Wednesday, January 4, 2023

MAYBE TWOUBLE LOOKIN FOR YOU 2


3979

Pt. 1

I previously wrote a blog which I titled, “Maybe Twouble Looking for You,” (after the line in “The Karate Kid II” in which ‘Daniel’ gets into it with a young guy in Okinawa).
Given some things which have occurred during my bike rides in the wee hours of the morning recently, I thought I would write a second edition of the blog.
Six or eight weeks ago, I was pedaling along a sidewalk on Spirit Lake Road, (I only pedal on sidewalks. The road is far too dangerous for bikers). As I ‘be-bopped’ along, minding my own business, a sheriff’s deputy came up behind me, and threw on his blue lights for a few seconds. (I can tell you, that got my attention).
Stopping my bike in the middle of the sidewalk, “Deputy Jensen” got out of his car, and strolled over to me.
I spoke first.
“What can I do for you, deputy?
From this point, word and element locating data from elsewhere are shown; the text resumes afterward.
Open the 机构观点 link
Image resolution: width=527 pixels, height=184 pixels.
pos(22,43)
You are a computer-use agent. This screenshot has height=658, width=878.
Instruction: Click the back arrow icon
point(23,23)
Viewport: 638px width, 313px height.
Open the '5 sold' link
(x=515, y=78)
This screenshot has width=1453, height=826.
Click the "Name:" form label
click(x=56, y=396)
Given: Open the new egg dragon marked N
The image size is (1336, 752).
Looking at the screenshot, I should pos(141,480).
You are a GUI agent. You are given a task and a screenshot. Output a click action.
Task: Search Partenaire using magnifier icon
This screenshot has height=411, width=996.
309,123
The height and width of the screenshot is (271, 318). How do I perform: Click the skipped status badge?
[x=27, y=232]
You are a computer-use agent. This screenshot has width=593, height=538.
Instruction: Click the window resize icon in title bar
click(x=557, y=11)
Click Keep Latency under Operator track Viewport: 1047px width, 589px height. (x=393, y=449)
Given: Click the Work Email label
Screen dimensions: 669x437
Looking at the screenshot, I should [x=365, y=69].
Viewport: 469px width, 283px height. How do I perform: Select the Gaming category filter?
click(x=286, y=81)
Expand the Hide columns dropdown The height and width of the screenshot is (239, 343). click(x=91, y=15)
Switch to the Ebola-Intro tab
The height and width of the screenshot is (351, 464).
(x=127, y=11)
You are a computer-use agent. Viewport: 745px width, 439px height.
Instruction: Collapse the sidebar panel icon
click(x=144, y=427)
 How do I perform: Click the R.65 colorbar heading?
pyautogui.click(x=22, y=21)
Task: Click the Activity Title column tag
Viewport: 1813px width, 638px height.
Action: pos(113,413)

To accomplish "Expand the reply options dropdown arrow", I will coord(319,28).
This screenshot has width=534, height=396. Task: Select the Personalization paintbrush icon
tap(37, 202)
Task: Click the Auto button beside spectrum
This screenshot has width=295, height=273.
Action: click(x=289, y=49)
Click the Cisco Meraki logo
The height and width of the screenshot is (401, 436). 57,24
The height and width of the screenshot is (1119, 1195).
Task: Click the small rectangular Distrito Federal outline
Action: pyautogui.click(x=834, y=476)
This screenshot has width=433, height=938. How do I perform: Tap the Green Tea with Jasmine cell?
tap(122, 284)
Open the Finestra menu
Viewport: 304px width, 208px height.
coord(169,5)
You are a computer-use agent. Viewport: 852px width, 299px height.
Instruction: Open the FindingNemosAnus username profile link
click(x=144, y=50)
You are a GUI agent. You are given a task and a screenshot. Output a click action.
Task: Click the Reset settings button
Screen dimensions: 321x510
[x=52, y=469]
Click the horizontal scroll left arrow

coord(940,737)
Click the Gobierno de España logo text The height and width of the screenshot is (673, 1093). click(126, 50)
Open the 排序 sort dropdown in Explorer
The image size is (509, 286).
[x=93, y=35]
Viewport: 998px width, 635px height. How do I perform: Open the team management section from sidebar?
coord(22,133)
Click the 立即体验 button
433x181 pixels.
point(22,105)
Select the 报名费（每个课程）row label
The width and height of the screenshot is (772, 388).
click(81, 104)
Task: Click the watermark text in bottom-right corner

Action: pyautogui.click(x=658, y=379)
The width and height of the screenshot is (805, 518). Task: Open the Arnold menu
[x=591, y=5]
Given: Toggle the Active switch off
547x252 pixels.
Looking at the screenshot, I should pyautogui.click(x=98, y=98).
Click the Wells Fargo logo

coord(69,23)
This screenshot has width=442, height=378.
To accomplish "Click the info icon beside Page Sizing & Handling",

There’s not a curfew in effect is there?” (Dawn was still hours away).
He responded to my question.
“No. Not at all. But the McDonald’s restaurant over here was robbed this morning. I need to ask you a couple of questions.”
To which I said,
“I’m far too old for something like that. But I can tell you, I just saw something a few minutes ago at the business next to the McDonald’s.”
(and)
“There was a car sitting in the parking lot in front of that building, and a couple of people standing next to it. I know that place has been closed for decades. It used to be a ceramic shop.”
(and)
“I had stopped at the bank across the street for a second to swig some water when I saw them. It may have been my light, but they got in their car, and left immediately.”
The deputy asked for my ID, and I informed him I didn’t carry one with me with I rode my bike. Next, he asked for my name and street address, and indicated that he might want to follow up with me in the next day or two.
I never heard from him again.
Strange. My surname is McDonald. I worked at a McDonald’s hamburger branch in my early 30’s, and now I’m a ‘suspect’ in a robbery at my local McDonald’s.
McDonald seems to be a prominent name in my life and future.
Pt. 2
I was peddling on the same sidewalk, which borders the same street, several days ago, and preparing to round the curve on which my sister-in-law and brother-in-law live. Of course, it was “O Dark City,” as it always is when I climb on my bike and do what I have enjoyed doing for so long.
Suddenly, a car came up from behind me, slowed down, and came to a stop in the middle of the road; approximately fifty feet ahead.
Now, the driver opened the door, stepped out, and yelled something in my direction. Two or three indistinquishable words.
As the man stopped and directed his words towards me, I also stopped… and waited. I have long since discovered certain actions (and sometimes the lack thereof) that have served me well in the middle of the night, amongst “the ghoulies and ghosties and long-legged beasties” which seem to inhabit my local darkness.
I will always wonder what he said.
Pt. 3
Last night, (actually this morning), I was pedaling down the same stretch of sidewalk; though I was a bit north of where I was in the two preceding stories.
As I passed my local Publix supermarket, I noticed a middle-aged man, a woman, and a pit bull cross the street. The woman had just reached the sidewalk with the dog, and the man was just about to step from the road to the sidewalk.
The mid-size canine was obviously pulling against its far too long leash, and began to bark at me. I had an immediate decision to make. Would I turn my bike, and cross the same street in the opposite direction from which they had come? Or would I stay on the sidewalk?
Of course, my concern was that the young lady wouldn’t reign in her dog several feet, and he would summarily bite me (many times) about my ankles, legs and mid section.
I stayed the course and continued to pedal. I was ready for that savage beast, as I was about to go into a “kick you as many times as I can when I pass you” mode.
I passed the barking, slubbering pit bull with two feet to spare. I am convinced that had he had the opportunity, he would have made my leg look like hamburger meat.
I mean, what on earth are sane, thinking individuals doing out there in the middle of the night?
(Pretend I didn’t ask that question).